While they’re east of the Jordan river, in the land of Gilead, the tribes of Ruben and Gad start looking around and see that it’s pretty good grazing land for cattle, so they go to Moses and ask to receive this land instead of a share of the land in Canaan (which is technically on the other side of the river).
Moses has an outburst of rage when hears this. He doesn’t seem as concerned about letting the two tribes stay on this side of the Jordan, and thus decreasing their fighting strength by 1/6. Instead, Moses is mad because 40 years ago some of the people didn’t want to trust God completely because of the report of the 12 spies and so they were forced to wander the desert. He is mad because he feels like history is repeating itself here.
But these two tribes assure Moses that this isn’t the case. They only want to keep the land they’re in for their possession, but in no way is it because they don’t want to follow the Lord. They propose to build pens for their livestock, and walls around their towns to protect their wives and children, and then they’ll go to war with Israel to take possession of Canaan. Moses is satisfied with this answer and allows what they proposed.

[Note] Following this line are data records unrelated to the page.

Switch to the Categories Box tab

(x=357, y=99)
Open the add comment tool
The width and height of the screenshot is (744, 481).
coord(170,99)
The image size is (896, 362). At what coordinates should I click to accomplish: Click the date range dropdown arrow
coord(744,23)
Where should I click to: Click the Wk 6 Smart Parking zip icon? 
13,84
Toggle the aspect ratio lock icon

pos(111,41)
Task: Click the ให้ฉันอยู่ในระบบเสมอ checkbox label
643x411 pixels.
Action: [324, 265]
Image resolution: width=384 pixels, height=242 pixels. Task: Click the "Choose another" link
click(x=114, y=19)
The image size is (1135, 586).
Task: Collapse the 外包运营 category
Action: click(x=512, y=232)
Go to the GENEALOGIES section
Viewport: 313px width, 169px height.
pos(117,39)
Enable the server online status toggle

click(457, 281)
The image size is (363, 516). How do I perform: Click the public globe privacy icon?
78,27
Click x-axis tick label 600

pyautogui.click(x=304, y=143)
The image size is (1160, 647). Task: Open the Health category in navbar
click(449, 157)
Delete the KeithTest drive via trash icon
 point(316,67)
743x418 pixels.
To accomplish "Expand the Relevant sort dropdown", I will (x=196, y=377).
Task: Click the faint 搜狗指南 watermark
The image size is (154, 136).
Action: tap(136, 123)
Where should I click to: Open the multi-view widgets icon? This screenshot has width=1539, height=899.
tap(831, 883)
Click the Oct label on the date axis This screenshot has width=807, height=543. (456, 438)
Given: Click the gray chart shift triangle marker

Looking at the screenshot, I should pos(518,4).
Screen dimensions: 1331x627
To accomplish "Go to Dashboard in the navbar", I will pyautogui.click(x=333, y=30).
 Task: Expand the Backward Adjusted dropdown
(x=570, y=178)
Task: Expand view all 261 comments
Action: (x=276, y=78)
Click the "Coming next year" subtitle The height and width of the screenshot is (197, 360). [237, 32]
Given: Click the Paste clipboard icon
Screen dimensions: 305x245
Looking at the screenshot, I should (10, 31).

Then we read a logbook of where they traveled to and encamped at each time they stopped for the last 40 years. It would’ve taken less than six months to travel from Egypt to the border of Canaan. Probably just a few days for a single traveler, but say six months considering they’re over a million people, and just getting going each day would probably take hours. They encamped at the base of Sinai from a couple months after they left Egypt, all the way until the next Passover, and then departed. But the reason they took 40 years was because of the report of the spies, and how the people doubted and refused to obey. That was their punishment and a needed purgation to prepare them to possess the land.
The final instructions in this reading from Numbers is for the people to fully possess the land after they cross the river. They are to destroy all the idols and purge the land of any attachments to the false gods that were worshiped there. They’re told what will happen if they don’t.
This is an allegory to us as baptized Christians. We cross the Jordan river in our baptisms, and must then purify our lives of all attachment to sin, through the help of God. (Living out our baptism this link is a video of a talk I gave on this subject a few years ago)
Today’s readings from Luke sees Jesus staying behind at the temple in Jerusalem after his parents began the journey home. Back then it was common to make the pilgrimage to Jerusalem in large groups, both for companionship and because there’s strength in numbers in case of bandits. It was also the standard practice for men and women to be segregated in these caravans, so both parents assuming their young son, who was not yet a man, might be with the other parent is understandable. After discovering Jesus was missing they immediately turned back, but only after searching for three days was he found.
The fact that he spent three days conversing with the rabbis and scribes about the things of God shows his complete dedication to his mission and gives us a brief glimpse into what is otherwise complete silence after the infancy narratives until he is around 30 years old.
After the finding of Jesus in the temple, Luke shifts the narrative ahead to the beginning of John the Baptist’s ministry. He makes sure to note the various civil and religious leaders, and also notes the year of Tiberius’ reign in Rome. That was the common way to count years back then before there was a universal calendar, and so Luke sets these events in an easily recognizable time frame for his readers.
John is preaching in the desert and fulfilling the prophecies of Isaiah. Luke notes this to put the reader in mind of the prophecies of Isaiah concerning the coming messiah and his mission to suffer for his people.
John has some pretty strong words for those in power, and didn’t shy away from calling out hypocrites, and calling everyone to a radical form of repentance. He tells everyone that the time is here, and though he’s not the messiah, the messiah is coming and everyone should reform their lives in preparation for his arrival. This preaching was so powerful and unfiltered that even Herod found himself in the crosshairs, and threw John into prison for it.